◆ WHAT THE TASK REQUIRES
Exactly reproduce each of the entries shown below.

(Saved entries)
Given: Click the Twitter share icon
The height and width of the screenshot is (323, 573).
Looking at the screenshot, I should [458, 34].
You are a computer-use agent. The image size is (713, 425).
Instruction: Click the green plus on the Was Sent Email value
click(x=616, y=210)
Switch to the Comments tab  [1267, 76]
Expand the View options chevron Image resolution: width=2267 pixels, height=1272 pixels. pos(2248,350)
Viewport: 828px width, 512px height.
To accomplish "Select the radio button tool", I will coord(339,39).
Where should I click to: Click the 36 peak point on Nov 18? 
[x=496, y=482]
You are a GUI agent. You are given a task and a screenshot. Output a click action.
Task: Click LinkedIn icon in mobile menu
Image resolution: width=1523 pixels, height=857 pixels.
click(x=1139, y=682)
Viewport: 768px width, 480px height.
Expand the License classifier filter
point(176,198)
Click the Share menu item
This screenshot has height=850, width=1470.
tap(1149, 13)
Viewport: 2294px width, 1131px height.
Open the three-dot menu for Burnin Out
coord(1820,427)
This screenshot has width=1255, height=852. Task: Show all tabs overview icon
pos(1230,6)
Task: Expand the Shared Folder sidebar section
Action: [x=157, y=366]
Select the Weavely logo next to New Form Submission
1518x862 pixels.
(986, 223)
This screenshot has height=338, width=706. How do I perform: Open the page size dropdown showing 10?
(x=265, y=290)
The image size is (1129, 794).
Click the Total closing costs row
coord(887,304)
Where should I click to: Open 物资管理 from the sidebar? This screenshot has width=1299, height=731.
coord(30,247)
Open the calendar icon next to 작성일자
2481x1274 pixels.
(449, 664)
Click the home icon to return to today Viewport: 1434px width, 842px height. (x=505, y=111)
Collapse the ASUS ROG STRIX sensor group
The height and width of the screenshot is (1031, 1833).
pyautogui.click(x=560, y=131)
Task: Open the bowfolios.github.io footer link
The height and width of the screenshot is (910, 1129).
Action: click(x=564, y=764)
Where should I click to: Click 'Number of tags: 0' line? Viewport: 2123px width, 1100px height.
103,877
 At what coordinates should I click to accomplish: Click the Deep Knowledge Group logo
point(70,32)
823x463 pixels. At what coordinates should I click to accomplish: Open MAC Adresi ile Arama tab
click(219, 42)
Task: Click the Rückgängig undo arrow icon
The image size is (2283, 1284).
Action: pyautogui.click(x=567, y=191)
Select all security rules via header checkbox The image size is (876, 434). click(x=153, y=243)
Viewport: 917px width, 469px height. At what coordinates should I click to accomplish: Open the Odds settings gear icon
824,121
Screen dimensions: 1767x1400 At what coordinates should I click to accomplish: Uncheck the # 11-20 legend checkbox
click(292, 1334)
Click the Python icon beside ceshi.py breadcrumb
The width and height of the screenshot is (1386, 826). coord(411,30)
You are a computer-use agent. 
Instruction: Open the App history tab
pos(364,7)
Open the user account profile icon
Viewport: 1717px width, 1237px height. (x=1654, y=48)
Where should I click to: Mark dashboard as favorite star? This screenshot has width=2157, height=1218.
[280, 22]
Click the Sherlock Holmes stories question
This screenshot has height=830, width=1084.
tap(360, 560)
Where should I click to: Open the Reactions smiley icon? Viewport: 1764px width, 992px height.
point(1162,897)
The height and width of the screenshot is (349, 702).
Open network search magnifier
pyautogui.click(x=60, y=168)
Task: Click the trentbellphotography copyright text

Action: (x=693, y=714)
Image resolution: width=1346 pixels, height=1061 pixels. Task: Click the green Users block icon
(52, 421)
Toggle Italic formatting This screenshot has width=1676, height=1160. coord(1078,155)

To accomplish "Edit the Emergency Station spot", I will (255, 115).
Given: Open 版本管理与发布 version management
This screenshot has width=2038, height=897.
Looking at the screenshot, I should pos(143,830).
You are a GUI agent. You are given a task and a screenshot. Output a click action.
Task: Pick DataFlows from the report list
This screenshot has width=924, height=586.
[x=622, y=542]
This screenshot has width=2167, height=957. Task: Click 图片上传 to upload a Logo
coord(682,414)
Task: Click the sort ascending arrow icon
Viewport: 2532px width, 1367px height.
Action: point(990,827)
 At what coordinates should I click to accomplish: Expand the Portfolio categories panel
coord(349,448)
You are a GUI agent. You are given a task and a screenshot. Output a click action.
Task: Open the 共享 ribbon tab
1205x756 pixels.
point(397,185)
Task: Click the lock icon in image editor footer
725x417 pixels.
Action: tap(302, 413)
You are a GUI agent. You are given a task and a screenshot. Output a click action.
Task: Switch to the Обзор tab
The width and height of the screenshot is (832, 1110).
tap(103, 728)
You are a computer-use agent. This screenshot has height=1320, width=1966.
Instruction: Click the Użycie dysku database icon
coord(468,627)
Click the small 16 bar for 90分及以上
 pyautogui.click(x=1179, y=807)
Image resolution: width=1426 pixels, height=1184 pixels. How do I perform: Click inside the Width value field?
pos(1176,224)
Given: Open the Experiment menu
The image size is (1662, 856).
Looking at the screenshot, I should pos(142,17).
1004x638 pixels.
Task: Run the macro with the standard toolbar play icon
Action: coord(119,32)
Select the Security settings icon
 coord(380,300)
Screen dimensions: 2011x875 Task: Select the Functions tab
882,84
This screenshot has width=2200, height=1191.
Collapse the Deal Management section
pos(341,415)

◆ EXERCISE RESULT
Given: Click the Twitter share icon
The height and width of the screenshot is (323, 573).
Looking at the screenshot, I should [458, 34].
You are a computer-use agent. The image size is (713, 425).
Instruction: Click the green plus on the Was Sent Email value
click(x=616, y=210)
Switch to the Comments tab  [1267, 76]
Expand the View options chevron Image resolution: width=2267 pixels, height=1272 pixels. pos(2248,350)
Viewport: 828px width, 512px height.
To accomplish "Select the radio button tool", I will coord(339,39).
Where should I click to: Click the 36 peak point on Nov 18? 
[x=496, y=482]
You are a GUI agent. You are given a task and a screenshot. Output a click action.
Task: Click LinkedIn icon in mobile menu
Image resolution: width=1523 pixels, height=857 pixels.
click(x=1139, y=682)
Viewport: 768px width, 480px height.
Expand the License classifier filter
point(176,198)
Click the Share menu item
This screenshot has height=850, width=1470.
tap(1149, 13)
Viewport: 2294px width, 1131px height.
Open the three-dot menu for Burnin Out
coord(1820,427)
This screenshot has width=1255, height=852. Task: Show all tabs overview icon
pos(1230,6)
Task: Expand the Shared Folder sidebar section
Action: [x=157, y=366]
Select the Weavely logo next to New Form Submission
1518x862 pixels.
(986, 223)
This screenshot has height=338, width=706. How do I perform: Open the page size dropdown showing 10?
(x=265, y=290)
The image size is (1129, 794).
Click the Total closing costs row
coord(887,304)
Where should I click to: Open 物资管理 from the sidebar? This screenshot has width=1299, height=731.
coord(30,247)
Open the calendar icon next to 작성일자
2481x1274 pixels.
(449, 664)
Click the home icon to return to today Viewport: 1434px width, 842px height. (x=505, y=111)
Collapse the ASUS ROG STRIX sensor group
The height and width of the screenshot is (1031, 1833).
pyautogui.click(x=560, y=131)
Task: Open the bowfolios.github.io footer link
The height and width of the screenshot is (910, 1129).
Action: click(x=564, y=764)
Where should I click to: Click 'Number of tags: 0' line? Viewport: 2123px width, 1100px height.
103,877
 At what coordinates should I click to accomplish: Click the Deep Knowledge Group logo
point(70,32)
823x463 pixels. At what coordinates should I click to accomplish: Open MAC Adresi ile Arama tab
click(219, 42)
Task: Click the Rückgängig undo arrow icon
The image size is (2283, 1284).
Action: pyautogui.click(x=567, y=191)
Select all security rules via header checkbox The image size is (876, 434). click(x=153, y=243)
Viewport: 917px width, 469px height. At what coordinates should I click to accomplish: Open the Odds settings gear icon
824,121
Screen dimensions: 1767x1400 At what coordinates should I click to accomplish: Uncheck the # 11-20 legend checkbox
click(292, 1334)
Click the Python icon beside ceshi.py breadcrumb
The width and height of the screenshot is (1386, 826). coord(411,30)
You are a computer-use agent. 
Instruction: Open the App history tab
pos(364,7)
Open the user account profile icon
Viewport: 1717px width, 1237px height. (x=1654, y=48)
Where should I click to: Mark dashboard as favorite star? This screenshot has width=2157, height=1218.
[280, 22]
Click the Sherlock Holmes stories question
This screenshot has height=830, width=1084.
tap(360, 560)
Where should I click to: Open the Reactions smiley icon? Viewport: 1764px width, 992px height.
point(1162,897)
The height and width of the screenshot is (349, 702).
Open network search magnifier
pyautogui.click(x=60, y=168)
Task: Click the trentbellphotography copyright text

Action: (x=693, y=714)
Image resolution: width=1346 pixels, height=1061 pixels. Task: Click the green Users block icon
(52, 421)
Toggle Italic formatting This screenshot has width=1676, height=1160. coord(1078,155)

To accomplish "Edit the Emergency Station spot", I will (255, 115).
Given: Open 版本管理与发布 version management
This screenshot has width=2038, height=897.
Looking at the screenshot, I should pos(143,830).
You are a GUI agent. You are given a task and a screenshot. Output a click action.
Task: Pick DataFlows from the report list
This screenshot has width=924, height=586.
[x=622, y=542]
This screenshot has width=2167, height=957. Task: Click 图片上传 to upload a Logo
coord(682,414)
Task: Click the sort ascending arrow icon
Viewport: 2532px width, 1367px height.
Action: point(990,827)
 At what coordinates should I click to accomplish: Expand the Portfolio categories panel
coord(349,448)
You are a GUI agent. You are given a task and a screenshot. Output a click action.
Task: Open the 共享 ribbon tab
1205x756 pixels.
point(397,185)
Task: Click the lock icon in image editor footer
725x417 pixels.
Action: tap(302, 413)
You are a GUI agent. You are given a task and a screenshot. Output a click action.
Task: Switch to the Обзор tab
The width and height of the screenshot is (832, 1110).
tap(103, 728)
You are a computer-use agent. This screenshot has height=1320, width=1966.
Instruction: Click the Użycie dysku database icon
coord(468,627)
Click the small 16 bar for 90分及以上
 pyautogui.click(x=1179, y=807)
Image resolution: width=1426 pixels, height=1184 pixels. How do I perform: Click inside the Width value field?
pos(1176,224)
Given: Open the Experiment menu
The image size is (1662, 856).
Looking at the screenshot, I should pos(142,17).
1004x638 pixels.
Task: Run the macro with the standard toolbar play icon
Action: coord(119,32)
Select the Security settings icon
 coord(380,300)
Screen dimensions: 2011x875 Task: Select the Functions tab
882,84
This screenshot has width=2200, height=1191.
Collapse the Deal Management section
pos(341,415)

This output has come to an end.